Distributed Manipulation Using Discrete Actuator Arrays
J.E. Luntz University of Michigan
W. Messner and H. Choset Carnegie Mellon University
Multimedia extension #2: Open-loop simulator and results.
Because of its ability to efficiently simulate systems with discrete changes in state (in our case, the set of supports) Simulink is particularly suited for the computational model of the MDMS. The simulation models require Matlab V.5.3 or higher and Simulink V.3 or higher. Simulation results can be viewed without Simulink.
This page contains:
• A desctiption of the simulink model
• Instructions on how to download and run the model
• Sample output data You can run these in Matlab without Simulink.
Model Description
The high-level model is shown in Figure 1. Simulink represents models as block diagrams where directed arrows represent the flow of time-varying scalar (thin lines) or vector (thick lines) signals. Each block represents a function which operates on the signal. The leftmost block performs the integration of the object's motion. The constants of motion are its input, and its outputs are the position and angle of the object. It contains state information about the current position, orientation, and speed of translation and rotation of the object. The mux block combines the position vector and angle scalar signals into a single 3-element vector. The "Compute Supports" block contains an external function which uses the object's position and orientation and returns a "mask" vector, which is a list of ones and zeroes representing the support state of each cell. This mask feeds into the rightmost block which checks if the mask has changed, and if so, recalculates the constants of motion. The updated constants feed back into the motion integration block as the set of supports changes.

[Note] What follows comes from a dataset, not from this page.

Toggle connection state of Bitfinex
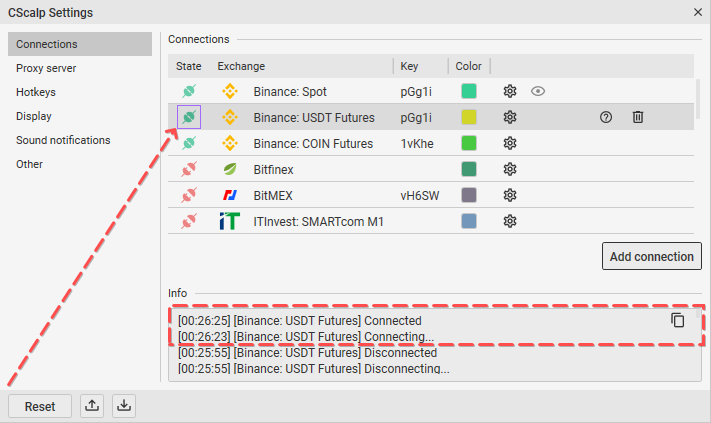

Figure 1: The high level open-loop model in Simulink. Lines represent time varying signals, with arrows representing the flow of information. Blocks act as dynamic filters acting on the signals.
The details of the "Integration Of Object Dynamics" block are shown in Figure 2. The constants of motion, which are fed back as a single vector, are split up into components corresponding to each constant (either vector or scalar). The appropriate constants are used in conjunction with the object's current position and velocity to calculate the total force f and total torque t. The "f" and "tau" blocks involve the multiplication and addition of the constants and position and velocity signals according to Equations 18 and 23 (in the text). The details of the "f" block are shown in Figure 3, and the details of the "tau" block are shown in Figure 4. The force and torque signals are then used in an expression of Newton's law to produce the linear and rotational accelerations by dividing by the mass and inertia of the object. The accelerations are then integrated twice to produce the velocities and position and orientation of the object.
Figure 2: Details of the "Integration of Object Dynamics" block. This block uses the constants of motion to compute the forces on the object and then applies Newton's law to integrate the motion.
Figure 3: Details of the "f" block. Because of limitations in older versions of Simulink, the matrix ks and vector Xcm are multiplied by splitting ks into rows and performing dot producs.
Figure 4: Details of the "tau" block.
The details of the "Check for Change of Supports and Recalculation" block are shown in Figure 5. The mask vector feeds through a memory block to produce the mask vector at the "previous" time step. (Note: The memory block does not maintain a constant step size. It is updated along with the simulation as the step size changes dynamically to find the exact time of transition. Thus there is not a true previous time.) The block compares the previous value of the mask to the current value, and if they are different, the Recalculate block is triggered. When triggered, this block generates new values of the constants of motion according to their definitions in Equations 18 and 23 (in the text). The details of the "Recalculate Block" are shown in Figure 6.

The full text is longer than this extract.